In Table 2, the performance results of the two machine learning algorithms without optimization are presented. The comparison between baseline models (without optimization) and hybrid GOA-based models clearly highlights the impact of hyperparameter optimization on predictive performance. Among the baseline models, the GBM algorithm exhibited the best performance, achieving a test R² of 0.9292 and a test RMSE of 0.0927. This indicates that boosting-based methods inherently possess strong learning and generalization capabilities, even without optimization, while the Decision Tree showed the lowest accuracy, confirming its sensitivity to model configuration and tendency toward suboptimal generalization.
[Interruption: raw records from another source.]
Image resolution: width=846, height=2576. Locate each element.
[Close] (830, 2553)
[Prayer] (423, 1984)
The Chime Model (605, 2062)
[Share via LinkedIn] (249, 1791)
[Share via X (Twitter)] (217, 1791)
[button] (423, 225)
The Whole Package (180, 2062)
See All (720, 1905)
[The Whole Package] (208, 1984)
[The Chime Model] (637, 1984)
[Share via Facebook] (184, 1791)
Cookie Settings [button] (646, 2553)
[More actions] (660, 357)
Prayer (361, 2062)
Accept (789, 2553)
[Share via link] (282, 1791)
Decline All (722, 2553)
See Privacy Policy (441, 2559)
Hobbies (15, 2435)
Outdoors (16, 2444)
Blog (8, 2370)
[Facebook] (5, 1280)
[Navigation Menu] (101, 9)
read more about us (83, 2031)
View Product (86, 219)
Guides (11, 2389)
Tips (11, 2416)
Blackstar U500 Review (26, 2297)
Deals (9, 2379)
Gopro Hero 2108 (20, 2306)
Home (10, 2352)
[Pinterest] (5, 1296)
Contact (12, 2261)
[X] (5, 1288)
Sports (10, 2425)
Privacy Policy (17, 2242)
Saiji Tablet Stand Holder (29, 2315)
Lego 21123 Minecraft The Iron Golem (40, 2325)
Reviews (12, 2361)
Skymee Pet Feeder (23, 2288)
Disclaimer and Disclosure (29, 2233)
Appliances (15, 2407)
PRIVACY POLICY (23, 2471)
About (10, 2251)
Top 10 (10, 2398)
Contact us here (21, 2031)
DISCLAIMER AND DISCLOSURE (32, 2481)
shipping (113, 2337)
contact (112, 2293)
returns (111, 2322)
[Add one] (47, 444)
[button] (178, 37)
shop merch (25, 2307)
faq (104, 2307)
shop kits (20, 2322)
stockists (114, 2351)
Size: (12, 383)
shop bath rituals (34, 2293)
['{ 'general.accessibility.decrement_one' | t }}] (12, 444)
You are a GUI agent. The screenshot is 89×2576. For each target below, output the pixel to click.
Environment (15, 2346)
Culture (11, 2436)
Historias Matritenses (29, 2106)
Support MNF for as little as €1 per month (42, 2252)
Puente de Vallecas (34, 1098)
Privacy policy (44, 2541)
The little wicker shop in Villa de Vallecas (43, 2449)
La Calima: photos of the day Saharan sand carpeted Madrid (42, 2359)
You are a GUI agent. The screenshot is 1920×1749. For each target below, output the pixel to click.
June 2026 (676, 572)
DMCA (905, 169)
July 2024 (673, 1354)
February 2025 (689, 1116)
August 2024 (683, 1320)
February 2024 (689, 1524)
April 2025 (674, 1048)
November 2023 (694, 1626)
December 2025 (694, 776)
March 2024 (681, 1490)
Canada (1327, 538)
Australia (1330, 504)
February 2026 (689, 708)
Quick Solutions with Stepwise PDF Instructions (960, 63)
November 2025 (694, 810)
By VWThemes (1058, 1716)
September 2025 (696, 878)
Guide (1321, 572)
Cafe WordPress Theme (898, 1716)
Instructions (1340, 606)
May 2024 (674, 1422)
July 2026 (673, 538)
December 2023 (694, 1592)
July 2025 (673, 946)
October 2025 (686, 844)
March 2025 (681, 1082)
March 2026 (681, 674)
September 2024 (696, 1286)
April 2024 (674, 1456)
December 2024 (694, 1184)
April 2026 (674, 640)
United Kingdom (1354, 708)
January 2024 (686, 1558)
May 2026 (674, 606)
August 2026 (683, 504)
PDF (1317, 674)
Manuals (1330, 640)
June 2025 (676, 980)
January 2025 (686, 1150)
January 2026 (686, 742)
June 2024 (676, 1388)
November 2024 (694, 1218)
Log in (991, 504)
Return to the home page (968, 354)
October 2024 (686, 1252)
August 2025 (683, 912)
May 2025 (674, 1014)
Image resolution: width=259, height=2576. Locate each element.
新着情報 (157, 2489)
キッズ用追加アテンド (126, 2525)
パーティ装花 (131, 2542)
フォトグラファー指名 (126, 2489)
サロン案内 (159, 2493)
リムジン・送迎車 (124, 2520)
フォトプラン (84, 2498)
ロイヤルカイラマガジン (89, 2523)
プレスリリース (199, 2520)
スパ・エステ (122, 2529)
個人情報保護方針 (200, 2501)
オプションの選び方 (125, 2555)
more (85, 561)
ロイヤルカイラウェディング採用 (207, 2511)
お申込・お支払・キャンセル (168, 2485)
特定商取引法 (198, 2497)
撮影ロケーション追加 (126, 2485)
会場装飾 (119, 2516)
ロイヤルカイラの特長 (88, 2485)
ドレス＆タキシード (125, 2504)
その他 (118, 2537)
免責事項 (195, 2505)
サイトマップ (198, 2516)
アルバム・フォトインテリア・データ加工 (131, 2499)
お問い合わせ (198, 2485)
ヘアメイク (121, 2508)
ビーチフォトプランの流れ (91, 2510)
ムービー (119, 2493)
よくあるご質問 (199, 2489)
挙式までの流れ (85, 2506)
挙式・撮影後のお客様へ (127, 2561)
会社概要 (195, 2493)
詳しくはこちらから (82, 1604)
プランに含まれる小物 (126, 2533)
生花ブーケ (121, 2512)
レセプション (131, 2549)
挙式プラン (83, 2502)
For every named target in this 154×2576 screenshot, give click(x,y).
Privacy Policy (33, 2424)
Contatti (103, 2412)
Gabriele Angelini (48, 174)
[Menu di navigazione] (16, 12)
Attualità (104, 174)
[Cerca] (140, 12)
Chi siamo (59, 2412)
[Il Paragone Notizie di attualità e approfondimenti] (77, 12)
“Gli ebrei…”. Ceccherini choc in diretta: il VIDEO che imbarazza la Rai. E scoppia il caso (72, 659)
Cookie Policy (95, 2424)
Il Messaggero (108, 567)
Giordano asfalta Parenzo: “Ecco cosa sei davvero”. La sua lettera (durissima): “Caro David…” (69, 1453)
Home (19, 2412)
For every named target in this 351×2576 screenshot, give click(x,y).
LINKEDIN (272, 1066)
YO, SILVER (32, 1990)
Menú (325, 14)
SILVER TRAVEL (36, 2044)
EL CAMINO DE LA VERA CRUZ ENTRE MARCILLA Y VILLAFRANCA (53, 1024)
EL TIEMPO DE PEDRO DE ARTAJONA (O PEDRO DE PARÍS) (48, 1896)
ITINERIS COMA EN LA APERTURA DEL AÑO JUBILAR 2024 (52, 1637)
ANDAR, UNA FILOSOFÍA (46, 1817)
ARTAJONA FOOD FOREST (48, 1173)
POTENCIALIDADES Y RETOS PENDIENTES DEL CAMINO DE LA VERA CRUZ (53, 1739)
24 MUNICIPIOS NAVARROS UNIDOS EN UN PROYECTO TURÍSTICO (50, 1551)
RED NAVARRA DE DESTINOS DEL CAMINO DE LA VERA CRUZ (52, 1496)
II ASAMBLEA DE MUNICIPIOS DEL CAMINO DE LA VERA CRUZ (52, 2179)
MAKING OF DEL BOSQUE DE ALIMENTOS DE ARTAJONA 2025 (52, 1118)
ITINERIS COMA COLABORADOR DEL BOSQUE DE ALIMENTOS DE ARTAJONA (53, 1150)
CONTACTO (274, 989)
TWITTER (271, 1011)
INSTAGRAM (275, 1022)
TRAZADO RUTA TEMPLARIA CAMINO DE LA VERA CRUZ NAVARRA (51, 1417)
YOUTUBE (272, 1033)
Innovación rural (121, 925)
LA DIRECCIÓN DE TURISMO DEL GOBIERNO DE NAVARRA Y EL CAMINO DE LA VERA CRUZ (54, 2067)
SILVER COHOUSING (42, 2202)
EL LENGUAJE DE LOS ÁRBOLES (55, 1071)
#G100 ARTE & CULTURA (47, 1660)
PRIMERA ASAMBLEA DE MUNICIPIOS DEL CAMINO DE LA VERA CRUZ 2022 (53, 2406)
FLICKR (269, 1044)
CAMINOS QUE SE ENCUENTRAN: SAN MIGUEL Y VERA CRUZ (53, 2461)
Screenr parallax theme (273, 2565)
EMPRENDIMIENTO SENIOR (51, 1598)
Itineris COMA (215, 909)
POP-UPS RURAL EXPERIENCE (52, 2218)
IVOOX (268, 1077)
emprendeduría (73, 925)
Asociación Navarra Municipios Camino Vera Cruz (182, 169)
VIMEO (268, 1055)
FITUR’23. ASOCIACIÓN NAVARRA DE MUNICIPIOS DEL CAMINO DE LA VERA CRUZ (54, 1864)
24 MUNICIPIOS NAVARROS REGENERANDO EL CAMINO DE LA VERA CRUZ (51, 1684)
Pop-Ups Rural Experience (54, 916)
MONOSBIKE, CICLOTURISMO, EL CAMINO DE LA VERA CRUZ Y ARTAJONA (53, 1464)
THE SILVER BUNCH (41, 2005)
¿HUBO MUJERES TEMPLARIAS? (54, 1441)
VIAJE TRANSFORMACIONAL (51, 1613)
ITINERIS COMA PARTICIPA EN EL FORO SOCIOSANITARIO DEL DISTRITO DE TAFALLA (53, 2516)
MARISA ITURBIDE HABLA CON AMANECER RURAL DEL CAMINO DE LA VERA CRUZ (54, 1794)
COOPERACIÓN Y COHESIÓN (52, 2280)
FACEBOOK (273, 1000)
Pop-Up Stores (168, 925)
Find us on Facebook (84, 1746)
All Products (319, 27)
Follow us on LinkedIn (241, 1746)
However, when compared to the optimized models presented earlier (GOA–DT and GOA–GBM), a substantial improvement in performance is observed. The GOA–GBM model significantly outperformed its baseline counterpart, improving the test R² from 0.9292 to 0.9734 and reducing the RMSE from 0.0927 to 0.0568. This demonstrates the effectiveness of GOA in fine-tuning critical hyperparameters such as learning rate and tree structure. Similarly, the GOA–DT model showed a remarkable improvement over the standard Decision Tree, increasing test R² from 0.8115 to 0.9260, which indicates that optimization plays a crucial role in enhancing simpler models.

4. Conclusions

This study successfully applied the Gazelle Optimization Algorithm (GOA) to tune two machine learning models for predicting the osmotic coefficient in inorganic equilibrium systems. The results demonstrate that the choice of algorithm significantly affects prediction accuracy. The GOA–optimized Gradient Boosting Machine (GBM) achieved the highest accuracy, proving its effectiveness for this complex prediction task. The optimized Decision Tree (DT) also performed very well, offering a strong balance between high performance and model simplicity. Beyond model comparison, the GOA-GBM hybrid approach has practical value for real-world desalination and brine management. Accurate prediction of osmotic coefficients can improve the design and monitoring of reverse osmosis systems, optimize energy consumption, and enhance water recovery rates. For instance, integrating this predictive model into process control systems could enable real-time adjustments to operating conditions, reducing scaling risks and improving resource recovery from brine streams. However, several limitations must be acknowledged. The model’s performance is contingent on the specific inorganic equilibrium systems and dataset used in this study. Its generalizability to mixed-solute or industrial brines with complex organic–inorganic interactions remains untested. Additionally, the computational cost of GOA-based optimization may be prohibitive for very large datasets or online deployment without further code optimization. Future work should focus on validating the GOA-GBM model on pilot-scale or industrial desalination data, incorporating dynamic operating conditions. Expanding the modeling framework to include multi-component brine systems and integrating it with economic or life-cycle assessment tools would also be valuable. Finally, exploring hybrid optimization algorithms or deep learning architectures could further enhance predictive accuracy and computational efficiency.

Supplementary Materials

The following supporting information can be downloaded at: https://www.mdpi.com/article/10.3390/su18083959/s1, Table S1: Data.

Author Contributions

Conceptualization, S.H.H., A.C., F.T. and Y.S.; methodology, S.H.H., A.C. and F.T.; software, S.H.H. and A.C.; validation, S.H.H., A.C. and F.T.; formal analysis, S.H.H., A.C., F.T. and Y.S.; investigation, S.H.H., A.C., F.T. and Y.S.; data curation, S.H.H.; writing—original draft preparation, S.H.H., A.C., F.T. and Y.S.; writing—review and editing, S.H.H., A.C., F.T. and Y.S.; visualization, S.H.H. and A.C.; supervision, F.T. All authors have read and agreed to the published version of the manuscript.

Funding

This research received no external funding.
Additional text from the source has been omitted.